Wednesday, 14 November 2012

Ras Mohamed National Park, Nabq and Diving!

Yeah, my job is pretty awesome.

So like I said last time, I'm currently helping out on a Tropical Marine Ecology field course to the Red Sea with the University of Glasgow and so far it's been pretty stunning! The first week was spent largely getting everyone used to snorkeling around the local shallow reefs and learning how to conduct various underwater surveys (transects and point counts and the like) and being shown the different environments that are typical of tropical systems. To really show them what the coral reefs of the Red Sea can be like, we took a trip down to the Ras Mohamed national park at the southern tip of the Sinai peninsula for a couple of days, sleeping in a Bedouin camp and seeing what the place had to offer.

As always, please click on the images to see them full size (and nicer looking!).

Our camp for a couple of days at Ras Mohamed

We're definitely in Egypt.

It turns out it was quite a lot! The waters where we were staying dropped to over 800m within a short distance of the shore, so we were treated to some stunning drop-offs as the reefs disappeared off into the depths, as well as an abundance of fish and coral life. The photo opportunities were stunning and the water was clear enough to make it almost easy to take some really nice shots.

Looking over a shallow reef flat in Ras Mohamed.

Fire corals and amazing underwater visibility in Ras Mohamed.

One of our students snorkeling across the reef

The park was jammed full of fish and corals and the water clarity made photography almost simple!

After two amazing snorkels in the blue, we got to do a (freezing cold) night dive to see the nighttime behaviours of the reef inhabitants which was also awesome! Although it was far too dark for photography, the reef was alive with invertebrates (urchins, brittle stars, basket stars, shrimp and small lobsters) and nocturnal fishes which was really cool to see. Compared to the dominance of the fishes which you see through the day the change was remarkable and was probably one of the highlights of the trip (also I really like inverts!).

A raspberry coral in a seagrass bed.

Upside-down jellyfish!

The following day we heading back north again to the province of Nabq to visit a seagrass bed and a small mangrove to discuss their importance as coastal habitats and nursery areas. Just like when I did the course waaaaay back in the day in Tobago, the mangrove was full of upside-down jellyfish (that's actually their name, they weren't just normal jellyfish gone the wrong way up!) which I think are particularly cool beasties. Essentially, the name comes from their behaviour - they carry photosynthesising bacteria underneath their bell, which they use to create energy from the sunlight by turning themselves upside down and settling on the seabed in shallow waters.
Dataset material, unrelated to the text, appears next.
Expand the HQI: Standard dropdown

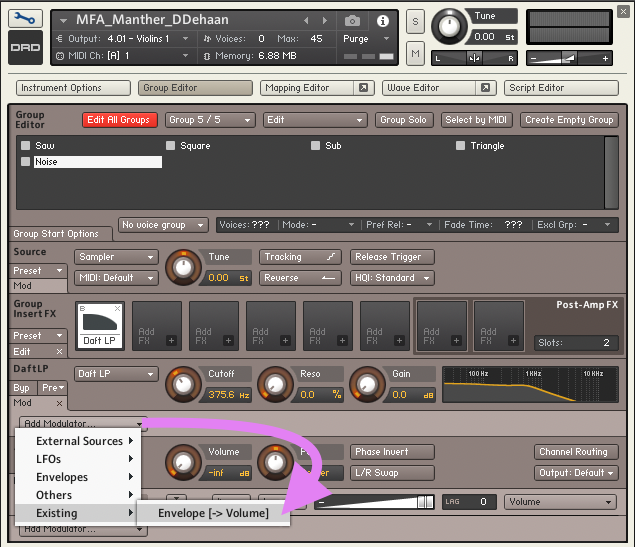pos(391,278)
If the conditions deteriorate, they can just pick up and find somewhere else. They do still have stinging cells in their tentacles though which made the walk around the mangrove a bit prickly!

White mangrove trees. They have aerial roots which extend out of the (typically anoxic) mud and into the air and which they use to respire.
And after all that we got a day off on Tuesday before the student project work starts, which for most of us meant a day out on a dive boat to dive at a local shallow reef at Gab el-Bint which was ace. I'll just let you enjoy the photographs:

Anthias swimming around a gorgonian (sea fan) 
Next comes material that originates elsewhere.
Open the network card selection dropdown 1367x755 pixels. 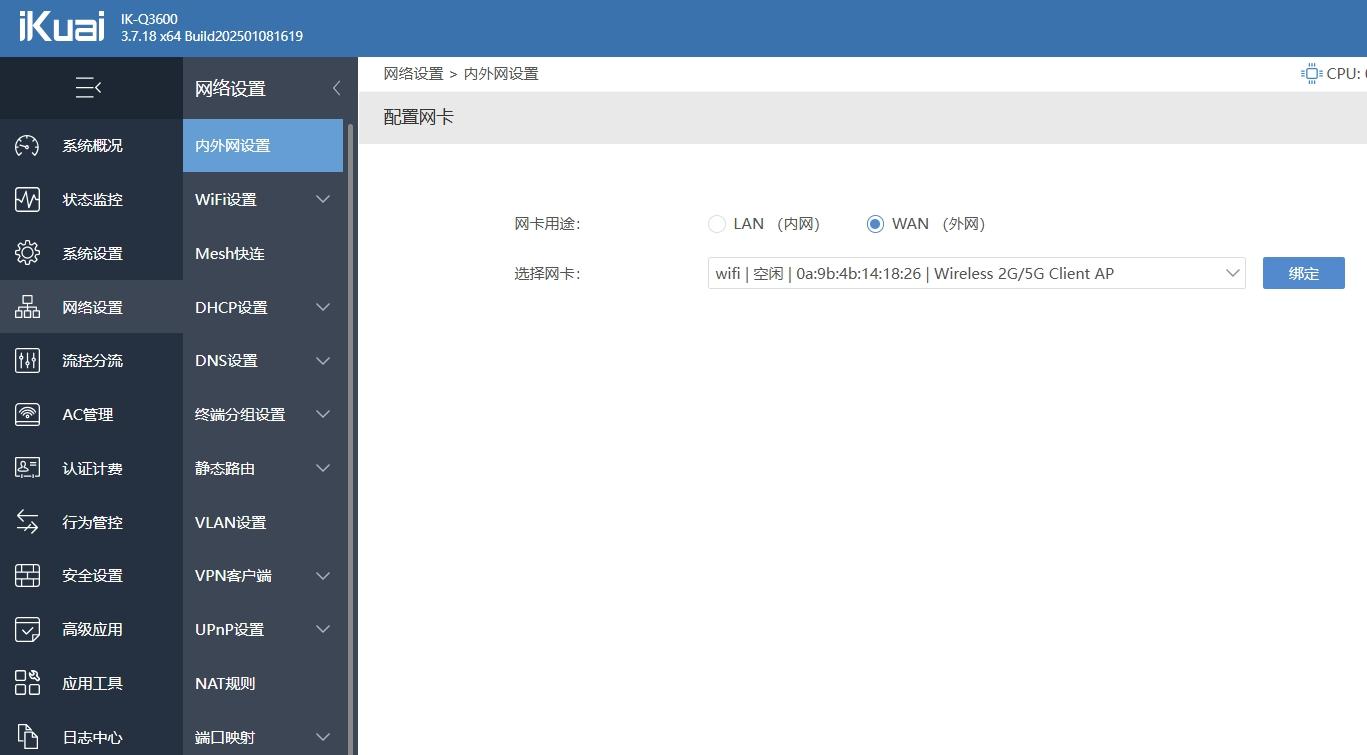pyautogui.click(x=975, y=272)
Anthias in the water column above the reefs

Anthias at warp one.

A coral hind (grouper) above the reef.

Anthias around a pitch-black crinoid (feather star).
 
Oddly, halfway through the dive we came across what appeared to be a small shrub with fish in it!* 
 
My dive buddy swimming behind a gorgonian (sea fan) 

Trumpetfish shoaling together at the end of the dive.

* It's really a dark green hydroid, but it really, really looked like a small tree.

Today we started work on the student's projects which they need to run for the next three days and then report back which means another busy few days for all of us, but should be good fun. My group are looking at aggression in anemonefish so it's an excuse to hang out on the reefs and take more photos for me!

Christmas tree worms on a coral.

A teeny tiny lionfish swimming over the reef.
Finally, it's worth mentioning (although it's pretty obvious) that the Canon G12 is working pretty well! The Canon housing isn't brilliant for very close-up shots because the front of the housing blocks half the light from the flash, but if you're willing to work around this it's excellent for shooting subjects >30cm away and framing them against a background. Alternatively you can just turn the flash off and use ambient light instead. As with all photography, getting good shots is all about knowing the limits of yourself and your kit and if you're willing to work within them it's pretty easy to get some great images, especially when your setting is the Red Sea!